‘Cruel Intentions’: NBC Confirms Discussions For Possible Pickup Of Sequel
During NBC’s upfront press call today, NBC chairman Bob Greenblatt confirmed that the network is keeping its pilot Cruel Intentions alive. The project, a sequel to the cult movie which has original star Sarah Michelle Gellar reprising her role, was not picked up to series, but not passed on either.
“It goes under the heading of embarrassment of riches,” Greenblatt said. “There’s just so many shows that we have scheduled or ordered.”
Greenblatt called the soapy Cruel Intentions “a bit of an outlier for us, because there’s no other show like it in our list of genres.”
That statement was interesting as one of NBC’s goals going into the 2015-16 development season was to add a primetime soap — a genre that is not on the network right now — to its lineup. NBC ordered two such pilots, Cruel Intentions and legal soap Miranda’s Rights, which is dead.

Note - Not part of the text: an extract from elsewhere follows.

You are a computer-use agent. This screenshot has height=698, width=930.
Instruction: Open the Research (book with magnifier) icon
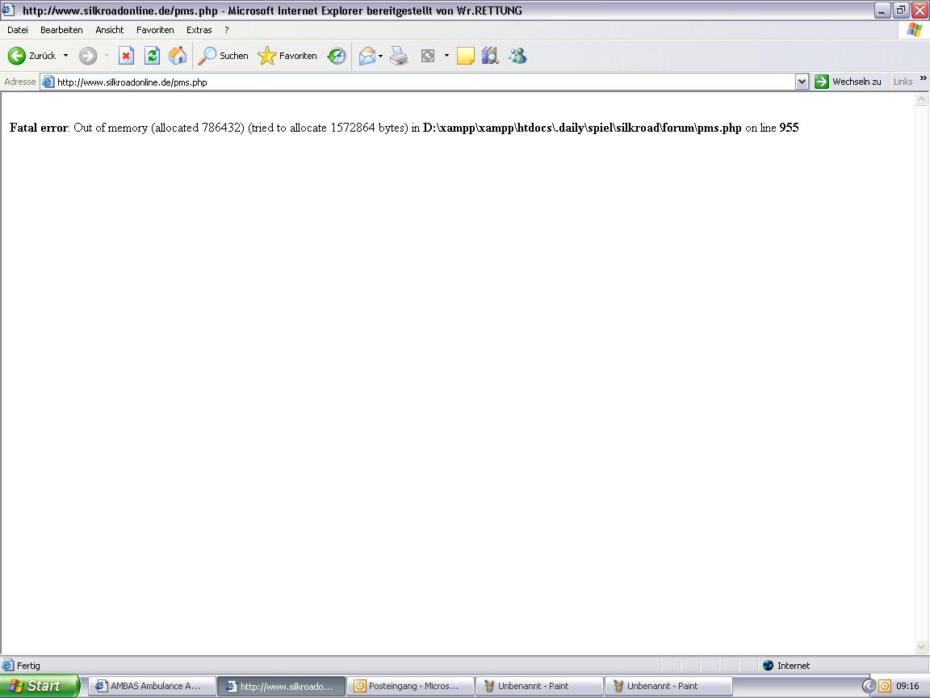click(490, 56)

Still, “we like it, and we’re still discussing it and trying to figure it out,” Greenblatt said of Cruel Intentions, which comes from Sony TV, the studio that produces NBC’s The Blacklist and its upcoming spinoff as well as hot new time-travel drama Timeless.
As we reported, among the possible scenarios discussed for Cruel Intentions are a summer order at a lower licensee fee or redevelopment. The latter is hard to imagine as it may be difficult to secure Gellar again, and she is a main draw to the sequel.